Her phone was ringing on the nightstand, and I tried to reach for it without waking her. It sounded so loud to me, but she was in such a deep sleep that she didn't even stir at the noise. It was Tamar. What was she doing awake? I decided I would answer it for her and at least fill her in. She was forced to leave early yesterday, and I'm sure all of her sisters were worried sick.

"Hey, Tamar, it's Janet. Toni just went to sleep."

"Oh, my god... is she okay? My mother, she's been crying all night. Just weeping. And she's in total denial that she even said the things she did."

"Yeah, Toni is not herself. I've never seen her so upset before. And I'm worried about the both of them," I said.

"We gon have to get em back together. Maybe not now, not next week, but... I can't keep doing this," she sighed.

"I know. I understand."

"Can you please tell her I called, tell her to call me?"

"Of course I will."

"Thank you, Janet."

I smiled about her conscious decision to use my first name.

"Bye, Tamar."

I slipped out from underneath Toni carefully and got myself together. The first look in the mirror had me cringing slightly. I couldn't believe all of this had even happened the way it did, and it showed, all over my face. I finished cleaning up and checked on her one last time before I went to the kitchen to find her something to eat. Just like her sisters promised, the kitchen was spotless and I was more than grateful. Coming down the stairs to the aftermath of a reunion gone wrong would have been the icing on this horrendous cake.

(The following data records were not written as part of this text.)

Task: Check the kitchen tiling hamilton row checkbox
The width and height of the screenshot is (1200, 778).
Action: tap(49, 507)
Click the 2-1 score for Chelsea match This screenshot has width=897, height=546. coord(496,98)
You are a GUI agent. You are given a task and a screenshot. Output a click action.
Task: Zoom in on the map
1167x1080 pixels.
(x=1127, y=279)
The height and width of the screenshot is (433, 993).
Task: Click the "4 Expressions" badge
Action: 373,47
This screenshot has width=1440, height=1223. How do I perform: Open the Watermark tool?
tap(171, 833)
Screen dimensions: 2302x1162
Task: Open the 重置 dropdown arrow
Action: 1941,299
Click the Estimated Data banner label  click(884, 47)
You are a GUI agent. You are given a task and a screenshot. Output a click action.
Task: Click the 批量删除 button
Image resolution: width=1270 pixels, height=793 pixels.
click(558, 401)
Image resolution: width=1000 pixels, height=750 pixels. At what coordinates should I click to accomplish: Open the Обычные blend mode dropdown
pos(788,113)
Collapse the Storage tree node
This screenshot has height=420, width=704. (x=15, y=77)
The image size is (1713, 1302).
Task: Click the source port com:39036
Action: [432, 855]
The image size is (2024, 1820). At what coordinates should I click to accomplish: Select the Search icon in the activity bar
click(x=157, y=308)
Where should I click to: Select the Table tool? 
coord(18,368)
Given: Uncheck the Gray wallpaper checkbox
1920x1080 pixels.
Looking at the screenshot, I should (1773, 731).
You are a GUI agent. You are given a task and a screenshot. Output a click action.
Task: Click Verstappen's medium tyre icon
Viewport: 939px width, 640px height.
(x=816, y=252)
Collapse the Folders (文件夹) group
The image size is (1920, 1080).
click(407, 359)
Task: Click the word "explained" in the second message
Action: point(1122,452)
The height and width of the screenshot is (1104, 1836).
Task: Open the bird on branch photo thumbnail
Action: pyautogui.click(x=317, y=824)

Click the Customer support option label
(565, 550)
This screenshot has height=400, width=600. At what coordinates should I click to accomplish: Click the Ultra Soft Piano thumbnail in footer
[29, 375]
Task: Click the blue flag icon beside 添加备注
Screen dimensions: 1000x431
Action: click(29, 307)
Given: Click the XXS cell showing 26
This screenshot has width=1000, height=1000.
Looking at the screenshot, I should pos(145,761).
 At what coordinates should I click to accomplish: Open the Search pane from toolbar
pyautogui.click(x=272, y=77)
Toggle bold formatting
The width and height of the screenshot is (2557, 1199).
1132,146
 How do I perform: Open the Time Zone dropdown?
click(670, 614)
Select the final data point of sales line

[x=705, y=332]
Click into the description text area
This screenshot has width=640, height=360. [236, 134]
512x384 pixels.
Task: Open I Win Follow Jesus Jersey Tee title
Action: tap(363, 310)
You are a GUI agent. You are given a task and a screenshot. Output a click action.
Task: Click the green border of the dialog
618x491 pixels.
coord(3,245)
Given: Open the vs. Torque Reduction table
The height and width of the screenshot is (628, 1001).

But I thought better of fixing something just yet, and decided to sit out on the screen porch for some fresh air. We'd been locked up in her bedroom for nearly 12 hours. Not on purpose, but not by accident either. I had to clear my head. The rain hitting her pool made a sweet pattering noise as I watched the day break. It was about 5:30 now. There was no sunrise because of the clouds, but I still found the morning golden and pure. It was calming. That's what I needed the most. Calm.